Most women with endometriosis are diagnosed between the ages of 25 and 40, though “it can affect any woman who has started her periods so this age bracket is not always the most common,” said Lucy Tully, a spokeswoman for the charity Endometriosis UK.
“Endometriosis is much more likely to occur if someone in your immediate family has it.”
A laparoscopy is the only way to unequivocally confirm an endometriosis diagnosis. For Cluff, it ended up serving another purpose, too.
“Three weeks before my A level exams I had the procedure and the surgeon found endometriosis in the Douglas pouch (the area between the rectum and back wall of uterus) and removed it successfully,” said Cluff.

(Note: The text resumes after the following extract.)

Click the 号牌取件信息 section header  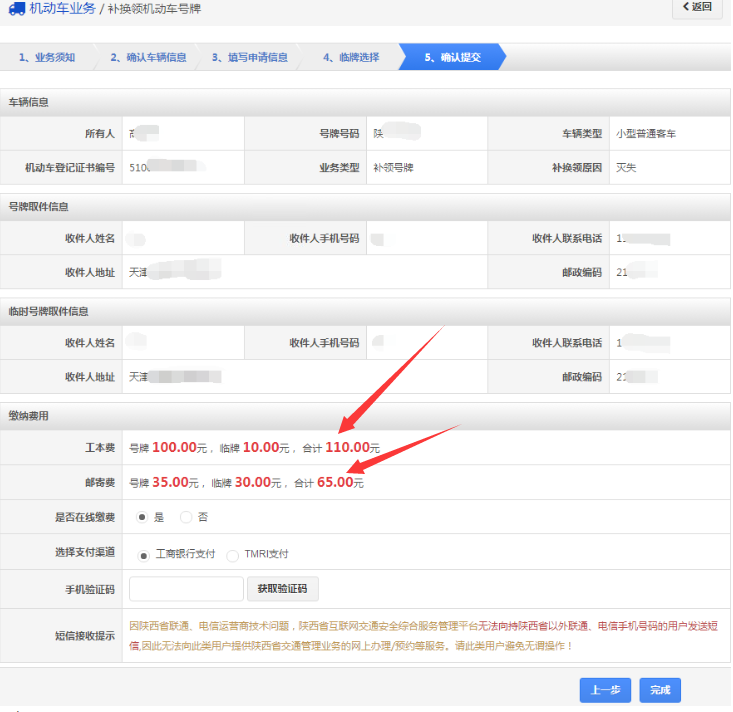coord(39,206)
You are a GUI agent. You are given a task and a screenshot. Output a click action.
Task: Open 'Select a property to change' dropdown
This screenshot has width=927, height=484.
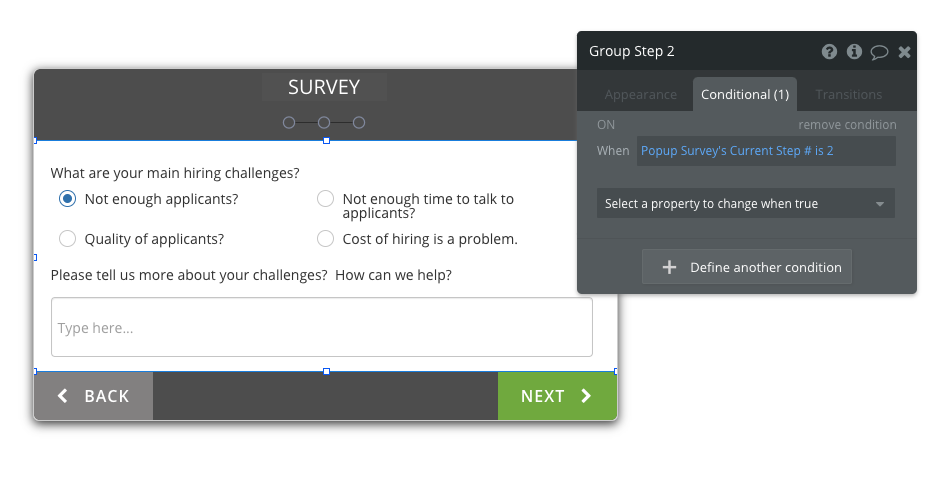(745, 204)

“Luckily it wasn't serious enough for it to have affected my fertility, which obviously was a massive concern. I have since gone on to experience some discomfort, but I am now able to control it through medication.”
There is currently no cure for the condition. There are, however, “plenty of options available in treating patients with endometriosis,” said Janesh Gupta, Professor of Obstetrics and Gynecology at the University of Birmingham, Birmingham Women's Hospital.
Pain medication is the generally the first thing doctors suggest to alleviate the Pain often associated with endometriosis. Hormone treatment is another option that can actually stop the tissue’s growth. Because of side effects, though, hormones are not an option for women who are interested in becoming pregnant.
In severe cases, surgery can be performed to alleviate the Pain by removing the patches of endometriosis. Women who have not responded to any other treatment may consider undergoing a hysterectomy, including the removal of both ovaries - but this is generally only done as a last resort.